---------- Text

First, prove the lower bound. Let $G$ be any connected graph with $n$ vertices. If $G$ contains a cycle, remove an edge from that cycle. The graph remains connected, because the two endpoints of the removed edge are still joined by the rest of the cycle. Repeat this process until no cycles remain.
The resulting graph $H$ is connected and acyclic, so $H$ is a free tree. By Theorem A(d), a free tree with $n$ vertices has exactly $n-1$ edges. Since $H$ was obtained from $G$ only by deleting edges,
$$ |E(G)| \ge |E(H)| = n-1. $$
Therefore every connected graph on $n$ vertices has at least $n-1$ edges. Hence at least $n-1$ wires are necessary.
Next, show that $n-1$ wires suffice. A free tree on the $n$ terminals is connected and has exactly $n-1$ edges by Theorem A(d). Thus $n-1$ wires are enough.
Finally, characterize the configurations using exactly $n-1$ wires.

--------------------
---------- Stored rows

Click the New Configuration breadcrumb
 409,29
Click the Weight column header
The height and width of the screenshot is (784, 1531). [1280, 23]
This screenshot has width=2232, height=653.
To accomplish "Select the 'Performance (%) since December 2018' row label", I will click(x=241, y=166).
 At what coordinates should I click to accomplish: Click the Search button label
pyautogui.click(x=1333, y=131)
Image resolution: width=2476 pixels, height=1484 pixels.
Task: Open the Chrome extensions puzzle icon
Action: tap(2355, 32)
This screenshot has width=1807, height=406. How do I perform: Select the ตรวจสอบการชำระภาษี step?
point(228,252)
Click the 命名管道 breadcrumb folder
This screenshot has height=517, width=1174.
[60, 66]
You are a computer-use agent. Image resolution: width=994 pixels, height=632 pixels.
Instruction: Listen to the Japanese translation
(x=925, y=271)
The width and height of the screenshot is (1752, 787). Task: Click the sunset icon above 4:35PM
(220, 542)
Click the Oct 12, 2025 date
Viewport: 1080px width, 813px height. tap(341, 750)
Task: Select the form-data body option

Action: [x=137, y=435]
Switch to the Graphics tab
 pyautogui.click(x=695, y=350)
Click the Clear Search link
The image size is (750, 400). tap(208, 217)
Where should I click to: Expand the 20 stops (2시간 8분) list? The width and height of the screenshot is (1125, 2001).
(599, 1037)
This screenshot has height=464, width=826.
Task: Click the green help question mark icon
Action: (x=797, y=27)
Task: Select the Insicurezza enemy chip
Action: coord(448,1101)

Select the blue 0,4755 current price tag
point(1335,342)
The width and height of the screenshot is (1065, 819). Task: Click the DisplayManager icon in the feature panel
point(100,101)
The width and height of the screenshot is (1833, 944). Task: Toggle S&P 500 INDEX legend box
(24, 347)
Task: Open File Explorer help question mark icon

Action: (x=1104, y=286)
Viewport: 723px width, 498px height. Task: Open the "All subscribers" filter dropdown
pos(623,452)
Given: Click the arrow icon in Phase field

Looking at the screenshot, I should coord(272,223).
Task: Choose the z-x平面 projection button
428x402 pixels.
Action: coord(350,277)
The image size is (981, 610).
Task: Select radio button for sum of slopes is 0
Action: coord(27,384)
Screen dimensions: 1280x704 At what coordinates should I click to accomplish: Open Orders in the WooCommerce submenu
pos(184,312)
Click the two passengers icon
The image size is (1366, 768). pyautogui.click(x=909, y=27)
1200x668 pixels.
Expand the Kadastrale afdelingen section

--------------------

• Instructions:
• 1. Decide whether each statement agrees with the proof about connected graphs, answering yes or no and quoting the words from the proof that settle it. (a) Removing an edge from a cycle can leave the graph disconnected. (b) $H$ comes from $G$ only by deleting edges. (c) The proof shows that every connected graph on $n$ vertices has at most $n-1$ edges.
• 2. Pick up the proof about connected graphs after its last sentence and carry it on.

• Task results:
• 1.
(a) No: "The graph remains connected, because the two endpoints of the removed edge are still joined by the rest of the cycle."
(b) Yes: "Since $H$ was obtained from $G$ only by deleting edges"
(c) No: "Therefore every connected graph on $n$ vertices has at least $n-1$ edges."

• 2.
Suppose $G$ is connected and has exactly $n-1$ edges. If $G$ contained a cycle, we could remove an edge of that cycle and the graph would remain connected. The resulting connected graph would then have only $n-2$ edges, contradicting the fact proved above that every connected graph on $n$ vertices has at least $n-1$ edges. Therefore $G$ is acyclic. Since $G$ is connected and acyclic, $G$ is a free tree.
Conversely, every free tree on $n$ vertices is connected and has exactly $n-1$ edges by Theorem A(d).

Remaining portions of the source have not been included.